Thomas Pock, TU Graz (home)

A tightrope walk between convexity and non-convexity in computer vision

Abstract

Energy minimization methods are among the most successful approaches to solve problems in computer vision, image processing and machine learning. Unfortunately, many interesting problems lead to non-smooth and in particular to non-convex optimization problems. I this talk I will discuss different strategies to tackle non-convex problems, leading to very efficient and in some cases globally optimal algorithms.

Biography

Thomas Pock received a MSc and a PhD degree in Telematik from Graz University of Technology in 2004 and 2008, respectively. He is currently employed as an Assistant Professor at the Institute for Computer Graphics and Vision at Graz University of Technology and he is the leader of the "variational methods" working group. In 2013 he received the START price of the Austrian Science Fund (FWF) and the German Pattern recognition award of the German association for pattern recognition (DAGM).

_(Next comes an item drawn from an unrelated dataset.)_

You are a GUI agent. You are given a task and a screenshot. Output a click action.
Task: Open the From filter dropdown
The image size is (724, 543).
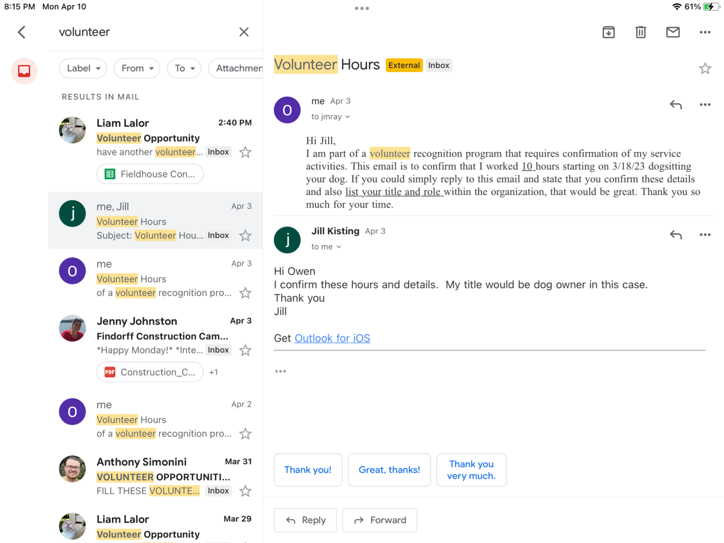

His research interests include convex optimization and in particular variational methods with application to segmentation, optical flow, stereo, registration as well as its efficient implementation on graphics processing units.

Thomas Mensink, UVA Amsterdam (home)

Large Scale Image Classification and Generalizing to New Classes

Abstract

In this talk I'll present recent research on large scale image classification and how to learn classifiers for new classes at negligible cost.

First, I'll give a brief overview of the Fisher Vector (FV) image representation. The FV framework could be seen as a generalisation of the popular Bag-of-Visual words approach, by taking into account more statistics about the distribution of the local descriptors in the image. This representation has many advantages: it is efficient to compute, it leads to excellent results even with efficient linear classifiers, and it can be compressed with a minimal loss of accuracy using product quantization.

Second, I'll discuss distance based classifiers, such as the k-Nearest Neigbours (kNN) and Nearest Class Means (NCM), since these methods can incorporate new classes and training images continuously over time at negligible cost. This is not possible with the popular one-vs-rest SVM approach, but is essential when dealing with real-life open-ended datasets. For the NCM classifier, which assigns an image to the class with the closest mean, we introduce a new metric learning approach based on multi-class logistic discrimination. During training we enforce that an image from a class is closer to its class mean than to any other class mean in the projected space. Experiments on the ImageNet 2010 challenge dataset, which contains over 1 million training images of thousand classes, show that, surprisingly, the NCM classifier compares favorably to the non-linear k-NN classifier. Moreover, the NCM performance is comparable to that of linear SVMs which obtain current state-of-the-art performance. Experimentally we also study the generalization performance to classes that were not used to learn the metrics and obtain surprisingly good results.

Biography

Thomas Mensink received the MSc degree in artificial intelligence from the University of Amsterdam, and the PhD degree in computer science from the University of Grenoble. His PhD dissertation entitled "Learning Image Classification and Retrieval Models", was awarded with the AFRIF Prix de These 2012 for the best PhD thesis in France in Computer Vision and Machine Learning. During his PhD research, he worked both at Xerox Research Centre Europe and with the LEAR team of INRIA Grenoble. Currently, he is a postdoctoral researcher at the University of Amsterdam. His research interests include machine learning and computer vision.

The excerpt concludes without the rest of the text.